Posti letto e personale
Perché abbiamo perso tempo

Dovevano essere 3.443 i nuovi posti letto di terapia intensiva e sono 1.300. Il ministro Boccia denuncia la non attivazione di 1.600 ventilatori polmonari. Dovevano essere assunti 81 mila tra medici, infermieri e operatori sanitari, ma al 9 ottobre ne risultano 33.857. A Roma, ai «drive in», i bambini passano la notte in macchina per poter fare il tampone e quindi poter ritornare a scuola. La domanda che viene spontanea: ma perché questa Caporetto, quando tutti sapevano che la seconda ondata sarebbe arrivata? I ricoveri aumentano del 7-8% al giorno ma lo fanno in modo esponenziale per cui di questo passo la saturazione è prossima.
L’Italia è stato il primo Paese in Occidente a vivere il dramma di dover selezionare negli ospedali fra chi ha qualche speranza di potercela fare e chi si pensa non ne abbia. E non per scelta arbitraria, ma semplicemente perché il sistema era collassato e non c’era più posto.

Continuiamo ad onorare i nostri morti ma sembra che dalla tragedia che hanno vissuto non traiamo insegnamento.

L’Italia con il suo lockdown primaverile aveva guadagnato tempo rispetto all’Europa. I contagiati qui da noi da agosto erano arrivati a 159 al giorno. E la Francia sino a poche settimane fa appariva ai nostri occhi di sopravvissuti resi savi dall’esperienza un luogo lunare dove il buon senso non si era fatto strada. La mascherina al di là delle Alpi era di fatto considerata solo un rimedio per deboli di cuore. E quindi gli italiani che temono la malattia - e sono la stragrande maggioranza - si aspettavano un ritorno della nuova ondata pandemica all’insegna dell’avvedutezza, come si addice a chi si è scottato la prima volta ma la seconda, la vuole evitare.

A Milano, in piena emergenza, si è costruito un ospedale alla Fiera a tempi di record. Adesso verrebbe comodo, ma per riattivarlo occorrono medici e infermieri specializzati, perché le terapie intensive non sono posti per dilettanti. Alla domanda se questo personale così prezioso in momenti come questo sia a disposizione, le autorità sanitarie lombarde hanno dato nei giorni scorsi una risposta illuminante: «È un problema ancora aperto, ma se sarà necessario li troveremo». E stiamo parlando di persone dalla cui preparazione ed esperienza dipende la vita del paziente. Intubare non è come imbottigliare per travasare il vino, dalla perizia dell’operatore dipende la buona riuscita di un processo che può portare alla vita o alla morte.

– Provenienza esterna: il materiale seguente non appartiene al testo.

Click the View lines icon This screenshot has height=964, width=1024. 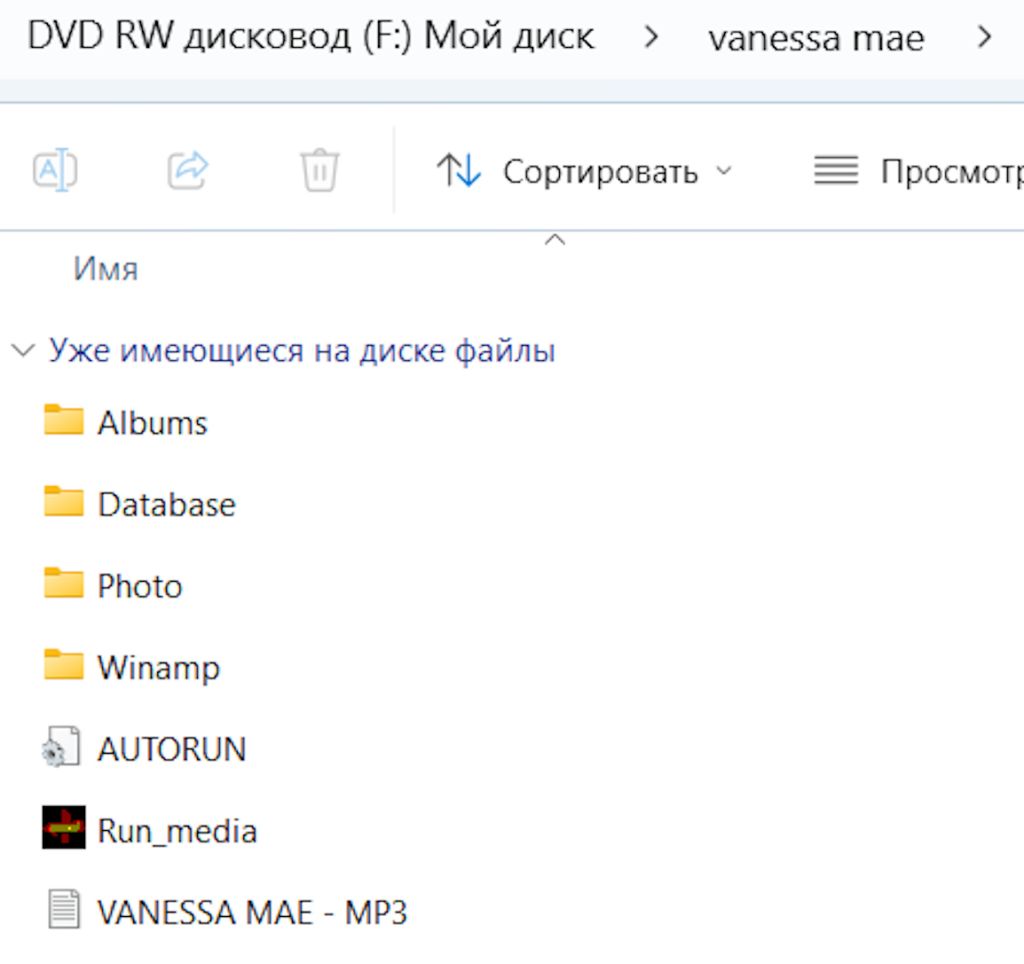coord(836,171)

Quando a febbraio-marzo la Sassonia offrì la disponibilità ad accogliere nei suoi ospedali i pazienti che non trovavano posto a Bergamo, il presidente del Land Michael Kretschmer motivò la sua decisione in modo forse cinico ma veritiero: perché dobbiamo imparare a curare i pazienti Covid-19. Ci vuole esperienza, preparazione, cura al dettaglio: in breve, professionalità. E per averla occorre tempo e operare sul campo. L’improvvisazione con il Covid-19 non funziona. Il direttore della Stampa, Massimo Giannini, 58 anni, è ricoverato in terapia intensiva e a chi gli esprime solidarietà risponde, grazie ma gradirei solo serietà.

Perché programmare è da sempre un problema in Italia. Tracciare e portare i tamponi a quota 300 mila come in Germania era nei mesi scorsi il vero lavoro necessario da fare.